In a lengthy introduction, Warraq notes that historical and linguistic evidence suggests that there was considerable confusion regarding what should be included in the Koran in the early years of Muslim history. Although the caliph ’Uthman canonized a specific text some fifteen years after the death of Muhammad, variant readings of certain passages have persisted to the present. This can be seen in discrepancies between the two main printed versions of the Koran available today (the Warsh transmission found in West and Northwest Africa and the Hafs transmission, stemming from Kufa—an important center of Koranic scholarship located in Iraq—and widely available through the standard Egyptian edition of 1924). In addition, the Hadith, a revered collection of Muslim secondary literature on the life of Muhammad, discusses missing Koranic verses and even Muhammad’s sometimes-faulty memory. Such evidence strongly indicates that the Koran cannot be considered an inerrant revelation.
This work also includes valuable charts that list the many textual variants found in Korans available in the Islamic world, along with remarks on their significance.
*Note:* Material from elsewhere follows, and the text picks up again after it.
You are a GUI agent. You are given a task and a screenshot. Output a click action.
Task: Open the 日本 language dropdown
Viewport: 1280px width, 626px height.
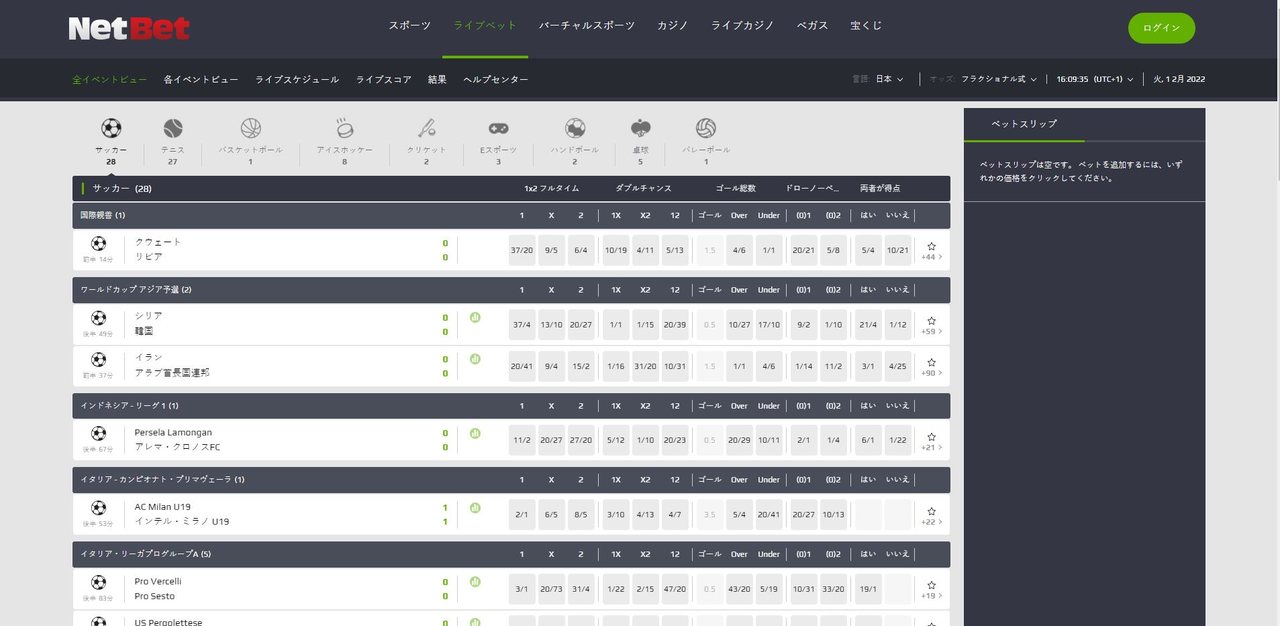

According to Maududi (Mawdudi, 1903–1979), the very influential Indo-Pakistani Islamist, “The Qur’ån . . . exists exactly as it had been revealed to the Prophet; not a word—nay, not a dot of it—has been changed.” He then challenged anyone to buy Korans in different parts of the Islamic world and compare them. If any person found a single dot that was different between them, then he or she should inform the whole world of this great discovery. Ibn Warraq has taken up that challenge and has definitively refuted Maududi’s absurd claim by revealing variants in Korans bought in Cairo, Casablanca, Tehran, Tunis, and Istanbul; he has shown that the Koran, like all holy texts, has a long history and is far from being inerrant.
Pages: 631 pages
Hardcover: $37.98
ISBN: 978-1-59102-429-3
Shipping Weight: 2lbs
Author Bio:
Ibn Warraq is the highly acclaimed author of Why I Am Not a Muslim, Virgins? What Virgins?, and Defending the West. He is also the editor of The Origins of the Koran, What the Koran Really Says, Leaving Islam, The Quest for the Historical Muhammad, and Which Koran?.